Example 300250
DaerahMamuju

Dapat Ultimatum 60 Hari! Asisten III Ancam Tahan Gaji dan TPP Pegawai Sulbar Jika Abaikan Temuan BPK!

×

Dapat Ultimatum 60 Hari! Asisten III Ancam Tahan Gaji dan TPP Pegawai Sulbar Jika Abaikan Temuan BPK!

Sebarkan artikel ini

Mamuju, 8enam.com.-Peringatan super keras diledakkan di lapangan apel Dinas Komunikasi, Informatika, Persandian, dan Statistik (Kominfoss) Sulawesi Barat (Sulbar) pada Kamis (9/7/2026). Asisten III Bidang Administrasi Umum Pemprov Sulbar, Habibi Azis, yang bertindak sebagai pembina apel pagi, membongkar habis borok kedisiplinan dan administrasi pegawai yang dinilai masih jauh dari harapan.
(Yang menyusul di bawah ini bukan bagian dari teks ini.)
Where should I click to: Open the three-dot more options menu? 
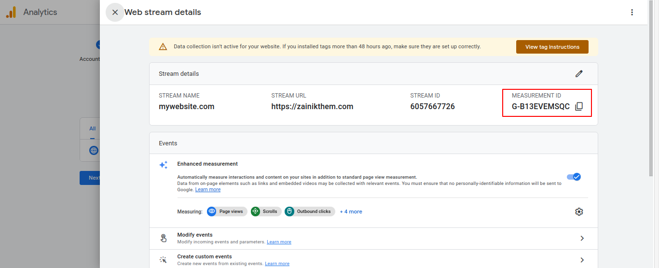pos(632,13)
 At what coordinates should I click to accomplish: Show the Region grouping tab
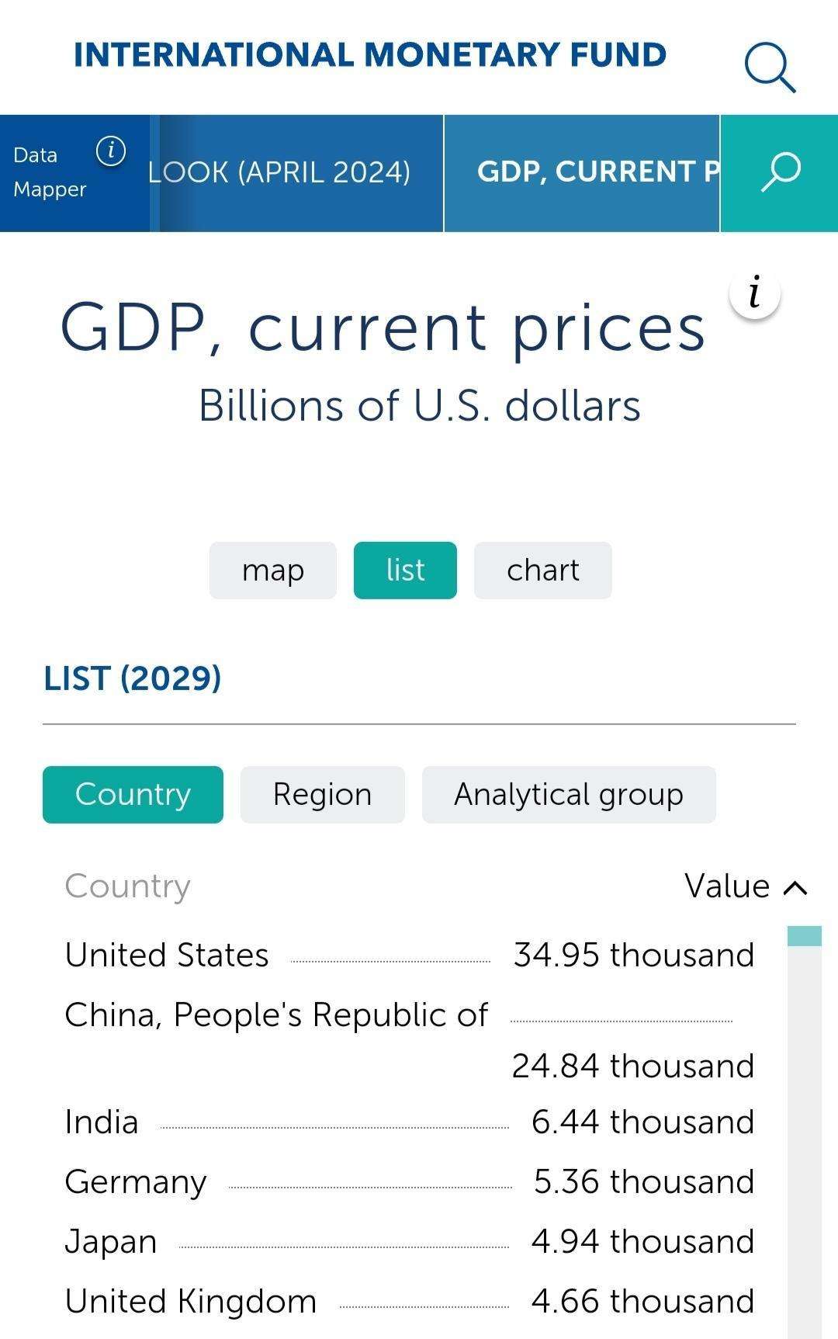tap(322, 795)
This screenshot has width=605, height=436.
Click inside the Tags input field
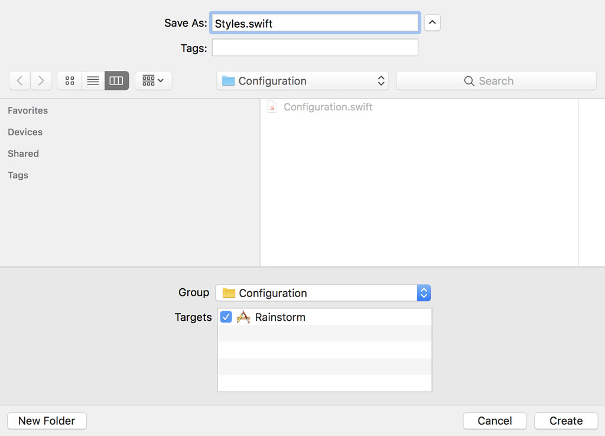pos(314,48)
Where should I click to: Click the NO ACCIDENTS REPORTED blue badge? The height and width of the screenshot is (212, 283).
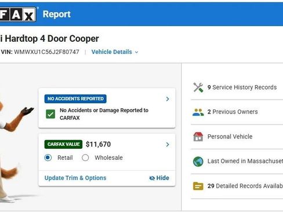click(x=75, y=98)
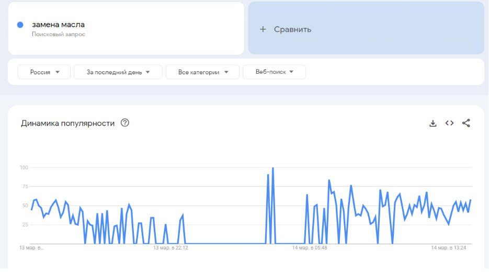Click the Динамика популярности heading
Image resolution: width=489 pixels, height=273 pixels.
tap(67, 123)
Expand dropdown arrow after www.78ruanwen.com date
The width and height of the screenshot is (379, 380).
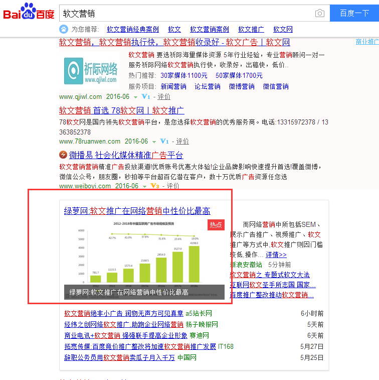154,142
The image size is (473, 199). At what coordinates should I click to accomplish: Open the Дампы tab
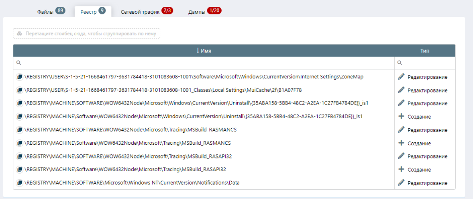tap(197, 12)
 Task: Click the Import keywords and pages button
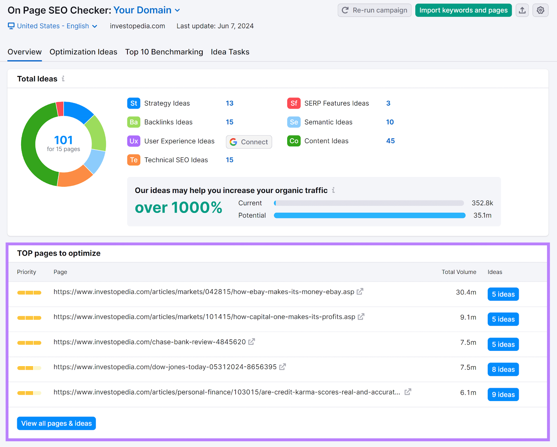pyautogui.click(x=463, y=10)
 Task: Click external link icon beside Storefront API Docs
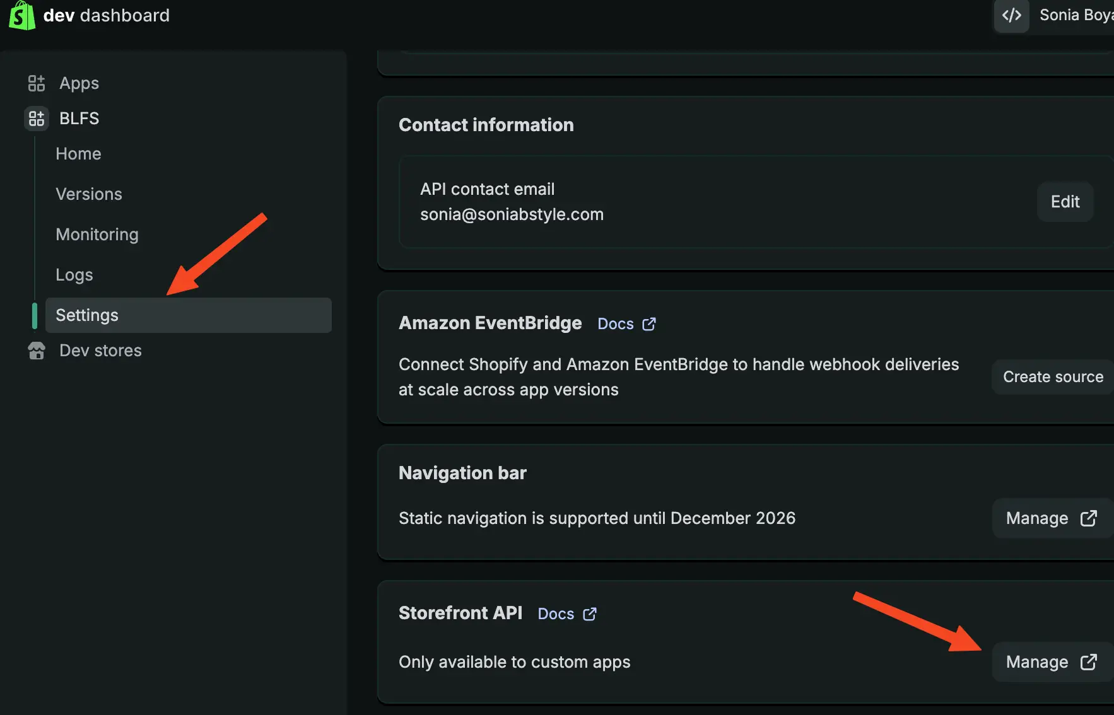590,614
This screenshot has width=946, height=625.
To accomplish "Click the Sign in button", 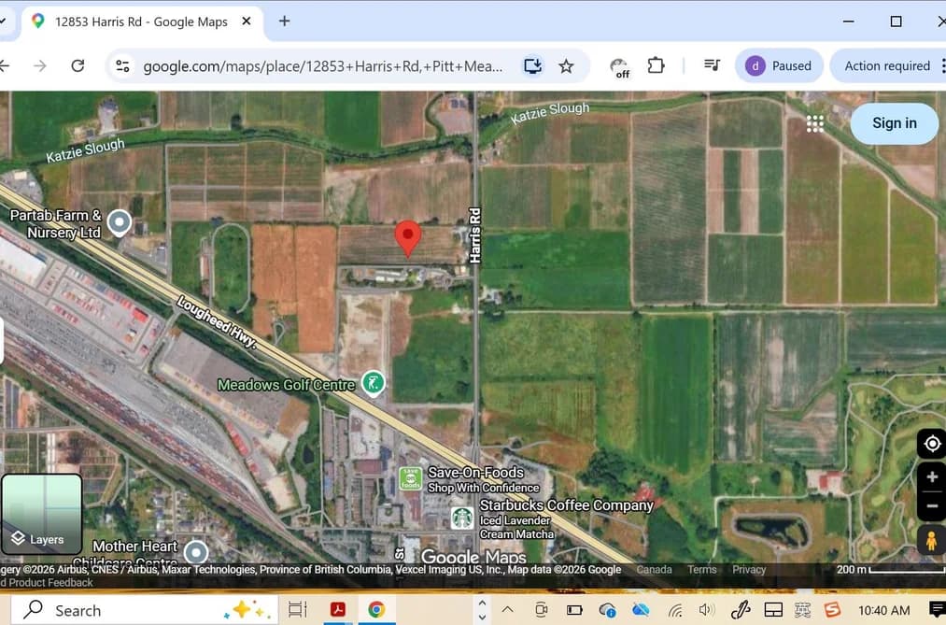I will [x=894, y=123].
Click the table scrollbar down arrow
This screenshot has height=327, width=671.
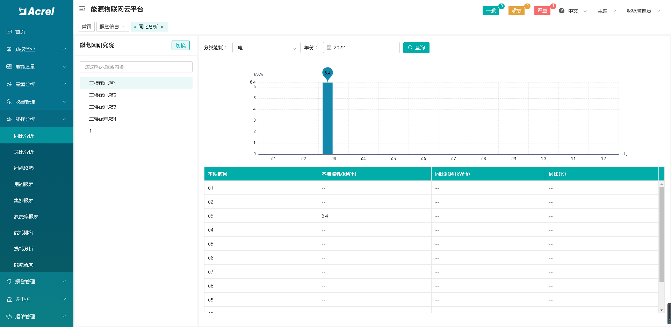pyautogui.click(x=661, y=310)
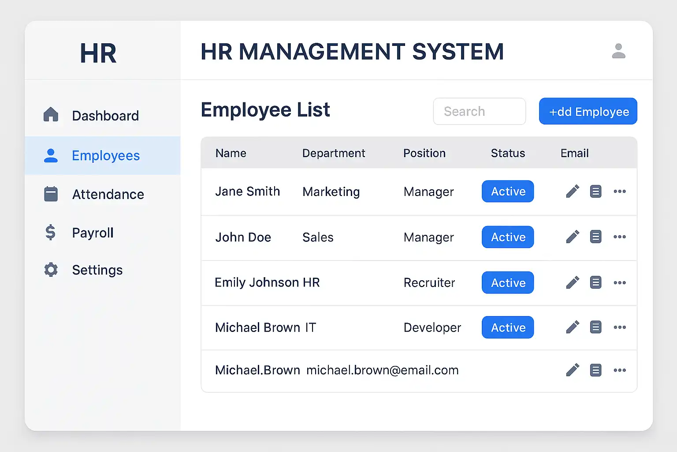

​Tidak main-main, Habibi langsung memasang bom waktu berupa tenggat waktu (deadline) 60 hari bagi seluruh Organisasi Perangkat Daerah (OPD) untuk segera menuntaskan dan menindaklanjuti hasil temuan Badan Pemeriksa Keuangan (BPK). Jika peringatan ini diabaikan oleh instansi terkait, Pemprov Sulbar dipastikan akan mengambil tindakan ekstrem: menahan aliran gaji dan Tambahan Penghasilan Pegawai (TPP) oknum yang bersangkutan!

​Sindir Pegawai Malas: TPP Diperjuangkan, Kinerja Malah Memble!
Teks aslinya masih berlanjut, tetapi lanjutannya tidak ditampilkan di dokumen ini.